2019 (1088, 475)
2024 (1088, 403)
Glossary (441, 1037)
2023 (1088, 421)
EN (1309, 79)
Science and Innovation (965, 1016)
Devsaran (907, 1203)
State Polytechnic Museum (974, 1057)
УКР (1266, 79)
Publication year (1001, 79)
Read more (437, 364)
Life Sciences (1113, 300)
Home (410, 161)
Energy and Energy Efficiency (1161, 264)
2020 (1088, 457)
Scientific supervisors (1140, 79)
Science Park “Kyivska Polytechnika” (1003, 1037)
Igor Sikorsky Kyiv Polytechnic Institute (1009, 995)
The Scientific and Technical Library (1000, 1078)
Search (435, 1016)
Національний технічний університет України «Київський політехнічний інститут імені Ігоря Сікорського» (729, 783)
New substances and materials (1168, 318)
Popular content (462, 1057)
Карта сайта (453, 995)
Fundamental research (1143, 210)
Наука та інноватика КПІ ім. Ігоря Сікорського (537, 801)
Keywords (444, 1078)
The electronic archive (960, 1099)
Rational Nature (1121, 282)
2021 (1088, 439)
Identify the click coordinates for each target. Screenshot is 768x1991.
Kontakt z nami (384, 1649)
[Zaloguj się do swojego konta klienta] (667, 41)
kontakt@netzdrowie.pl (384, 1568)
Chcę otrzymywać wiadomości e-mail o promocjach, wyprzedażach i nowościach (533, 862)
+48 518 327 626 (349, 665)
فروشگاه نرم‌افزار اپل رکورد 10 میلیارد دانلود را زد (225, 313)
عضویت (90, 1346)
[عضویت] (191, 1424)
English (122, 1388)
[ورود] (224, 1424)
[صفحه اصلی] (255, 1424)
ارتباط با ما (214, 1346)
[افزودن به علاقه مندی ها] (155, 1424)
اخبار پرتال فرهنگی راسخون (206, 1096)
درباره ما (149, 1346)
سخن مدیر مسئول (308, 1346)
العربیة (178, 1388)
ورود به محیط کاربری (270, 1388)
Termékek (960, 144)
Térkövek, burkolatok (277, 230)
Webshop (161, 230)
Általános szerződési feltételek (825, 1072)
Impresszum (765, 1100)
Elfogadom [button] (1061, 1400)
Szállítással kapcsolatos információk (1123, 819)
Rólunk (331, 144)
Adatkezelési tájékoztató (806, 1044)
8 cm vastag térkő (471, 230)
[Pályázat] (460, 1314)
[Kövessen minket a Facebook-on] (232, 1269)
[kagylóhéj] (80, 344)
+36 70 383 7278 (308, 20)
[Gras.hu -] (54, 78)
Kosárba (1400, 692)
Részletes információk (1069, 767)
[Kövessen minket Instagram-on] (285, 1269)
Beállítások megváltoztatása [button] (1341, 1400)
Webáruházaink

== What needs to be done ==
Word for word, write out every record in the listing.

== Result of the task ==
2019 (1088, 475)
2024 (1088, 403)
Glossary (441, 1037)
2023 (1088, 421)
EN (1309, 79)
Science and Innovation (965, 1016)
Devsaran (907, 1203)
State Polytechnic Museum (974, 1057)
УКР (1266, 79)
Publication year (1001, 79)
Read more (437, 364)
Life Sciences (1113, 300)
Home (410, 161)
Energy and Energy Efficiency (1161, 264)
2020 (1088, 457)
Scientific supervisors (1140, 79)
Science Park “Kyivska Polytechnika” (1003, 1037)
Igor Sikorsky Kyiv Polytechnic Institute (1009, 995)
The Scientific and Technical Library (1000, 1078)
Search (435, 1016)
Національний технічний університет України «Київський політехнічний інститут імені Ігоря Сікорського» (729, 783)
New substances and materials (1168, 318)
Popular content (462, 1057)
Карта сайта (453, 995)
Fundamental research (1143, 210)
Наука та інноватика КПІ ім. Ігоря Сікорського (537, 801)
Keywords (444, 1078)
The electronic archive (960, 1099)
Rational Nature (1121, 282)
2021 (1088, 439)
Identify the click coordinates for each target. Screenshot is 768x1991.
Kontakt z nami (384, 1649)
[Zaloguj się do swojego konta klienta] (667, 41)
kontakt@netzdrowie.pl (384, 1568)
Chcę otrzymywać wiadomości e-mail o promocjach, wyprzedażach i nowościach (533, 862)
+48 518 327 626 (349, 665)
فروشگاه نرم‌افزار اپل رکورد 10 میلیارد دانلود را زد (225, 313)
عضویت (90, 1346)
[عضویت] (191, 1424)
English (122, 1388)
[ورود] (224, 1424)
[صفحه اصلی] (255, 1424)
ارتباط با ما (214, 1346)
[افزودن به علاقه مندی ها] (155, 1424)
اخبار پرتال فرهنگی راسخون (206, 1096)
درباره ما (149, 1346)
سخن مدیر مسئول (308, 1346)
العربیة (178, 1388)
ورود به محیط کاربری (270, 1388)
Termékek (960, 144)
Térkövek, burkolatok (277, 230)
Webshop (161, 230)
Általános szerződési feltételek (825, 1072)
Impresszum (765, 1100)
Elfogadom [button] (1061, 1400)
Szállítással kapcsolatos információk (1123, 819)
Rólunk (331, 144)
Adatkezelési tájékoztató (806, 1044)
8 cm vastag térkő (471, 230)
[Pályázat] (460, 1314)
[Kövessen minket a Facebook-on] (232, 1269)
[kagylóhéj] (80, 344)
+36 70 383 7278 (308, 20)
[Gras.hu -] (54, 78)
Kosárba (1400, 692)
Részletes információk (1069, 767)
[Kövessen minket Instagram-on] (285, 1269)
Beállítások megváltoztatása [button] (1341, 1400)
Webáruházaink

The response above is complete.